Artificial Intelligence Applications in Regulated Industries
Yolandi de Weerdt and Shri Nandan discussed the processes of scaling artificial intelligence in regulated sectors such as banking and healthcare.
In a conversation with Comcast Vice President Shri Nandan, Yolandi de Weerdt from Emerj discussed how artificial intelligence can be scaled within the framework of governance, clean data, and human boundaries in strictly regulated sectors such as banking, insurance, and healthcare.
Artificial Intelligence in Customer Service
Customer service is among the first areas where banks, insurers, and healthcare organizations position artificial intelligence directly in front of customers, according to the U.S. Government Accountability Office.
In financial services, all of the country's ten largest commercial banks use chatbots for customer interactions, and according to Consumer Financial Protection Bureau data, more than 98 million U.S. consumers interacted with these systems in 2022.

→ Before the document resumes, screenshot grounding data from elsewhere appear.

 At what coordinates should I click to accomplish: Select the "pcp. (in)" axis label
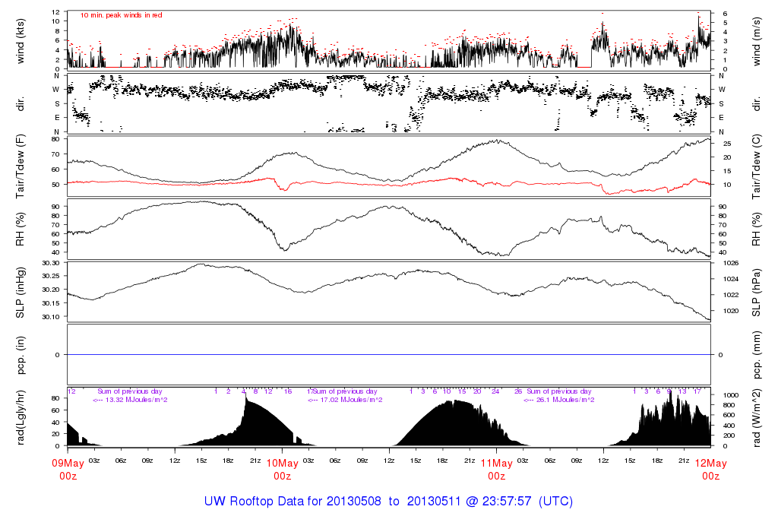tap(21, 354)
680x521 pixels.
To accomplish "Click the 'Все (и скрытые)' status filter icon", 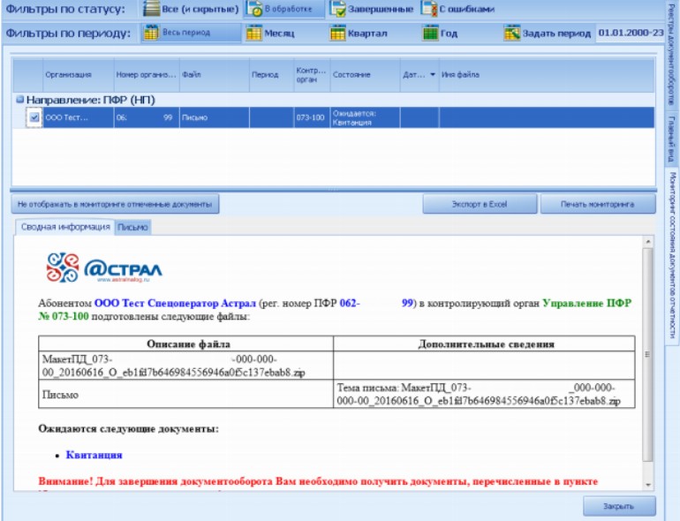I will (x=150, y=10).
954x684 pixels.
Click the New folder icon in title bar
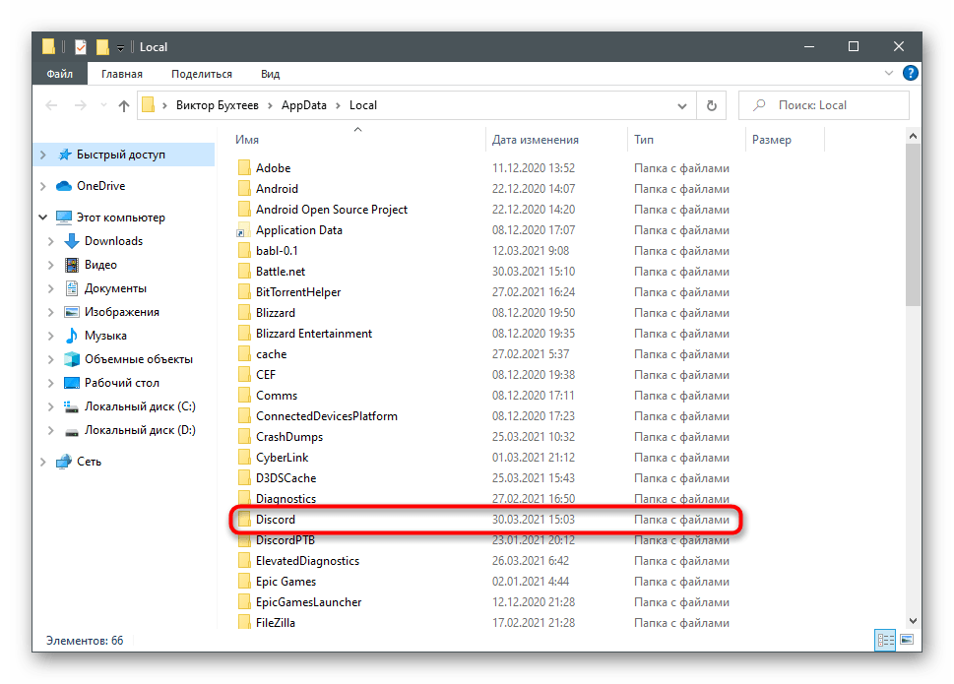pyautogui.click(x=101, y=46)
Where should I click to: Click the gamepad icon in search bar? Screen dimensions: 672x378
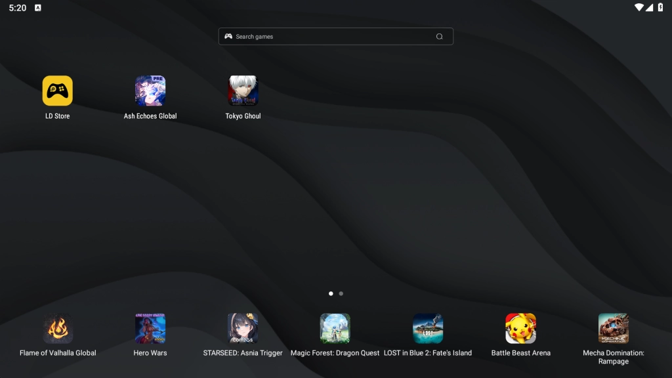(x=228, y=37)
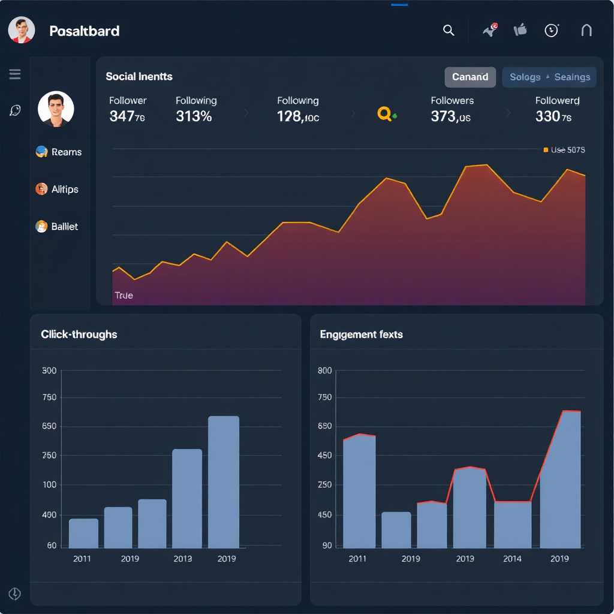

Adoption Rates in the Healthcare Sector
There is a distinct duality between the adoption trend and the level of institutional readiness in the healthcare sector, with artificial intelligence technologies being actively used in a significant portion of hospitals.
According to data from the Office of the National Coordinator for Health Information Technology, 71% of hospitals in the U.S. use predictive artificial intelligence, while the proportion of those using this technology for appointment scheduling increased from 51% to 67% in one year.
Governance and Oversight Challenges
Regulatory and oversight mechanisms can occasionally struggle to keep pace with the rapid adoption trend of artificial intelligence across industries.
The Government Accountability Office concluded that the federal agency responsible for overseeing credit unions lacks some of the tools required to audit artificial intelligence usage.
Limits for Critical Interactions
Before artificial intelligence agents are deployed in clinically, financially, or legally sensitive customer journeys, it must be clearly defined which problems they can autonomously solve.
High-risk interactions must be safeguarded by pre-determining when to transition to human intervention in situations where autonomous systems fall short.
Unified Data for Reliable Context
For artificial intelligence to offer consistent personalization across different business units, standards for corporate ownership and currency must first be established.
It is of great importance to create unified enterprise data around a single shared customer record in order for systems to build a reliable context.
Scalable Centralized Governance
For artificial intelligence strategies to scale successfully, a strong data structure must be executed hand-in-hand with controlled experimentation processes.
Through a centralized governance approach and clear decision-making authority, successful use cases can be expanded without increasing institutional risk.